# WHAT YOU SHOULD DO
Repeat the entries word for word, from the line containing "You are a computer-use" down to the line containing "Action: point(100,61)", including both of those lines, and leave the pictures out of your reply.

# ITEMS
○ ○ ○ ○
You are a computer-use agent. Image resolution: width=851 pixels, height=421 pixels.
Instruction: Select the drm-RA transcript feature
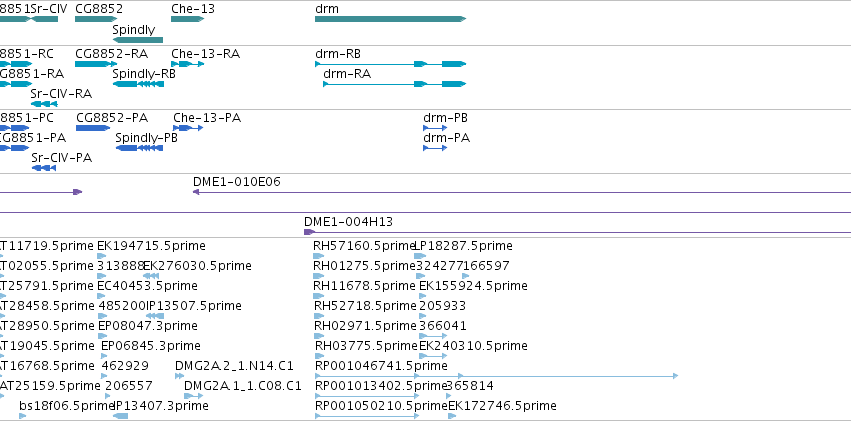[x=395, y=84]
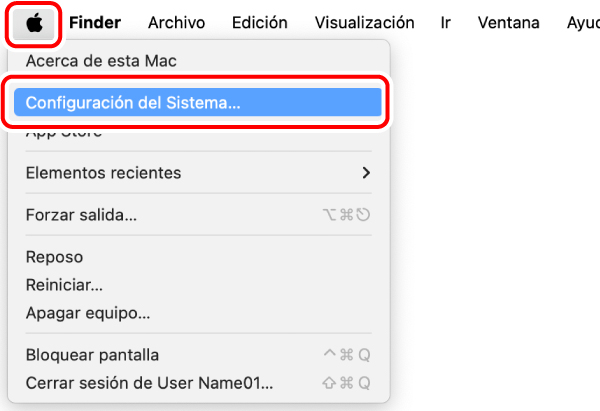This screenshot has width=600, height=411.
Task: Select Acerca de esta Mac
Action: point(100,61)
○ ○ ○ ○
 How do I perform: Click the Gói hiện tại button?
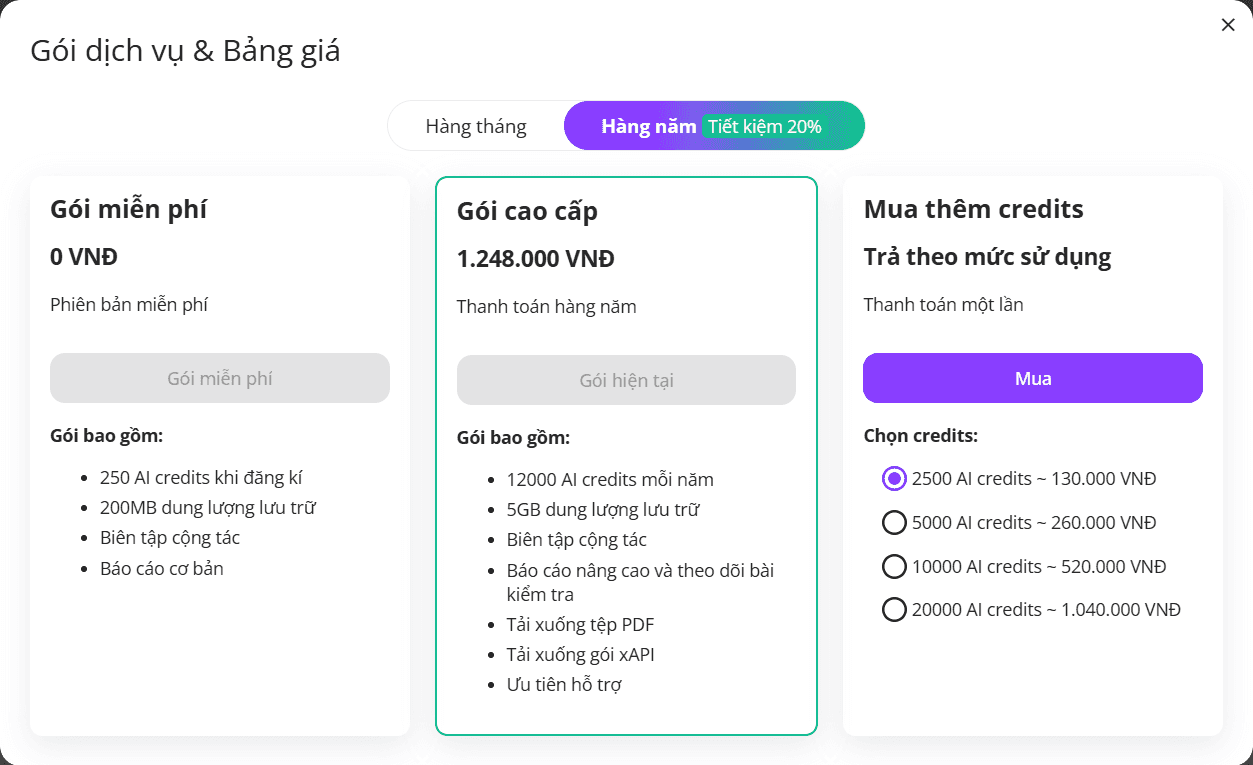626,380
○ ○ ○ ○
# ANSWER BELOW
You are a computer-use agent. Image resolution: width=851 pixels, height=421 pixels.
Instruction: Select the drm-RA transcript feature
[x=395, y=84]
This screenshot has width=600, height=411.
Task: Select Acerca de esta Mac
Action: point(100,61)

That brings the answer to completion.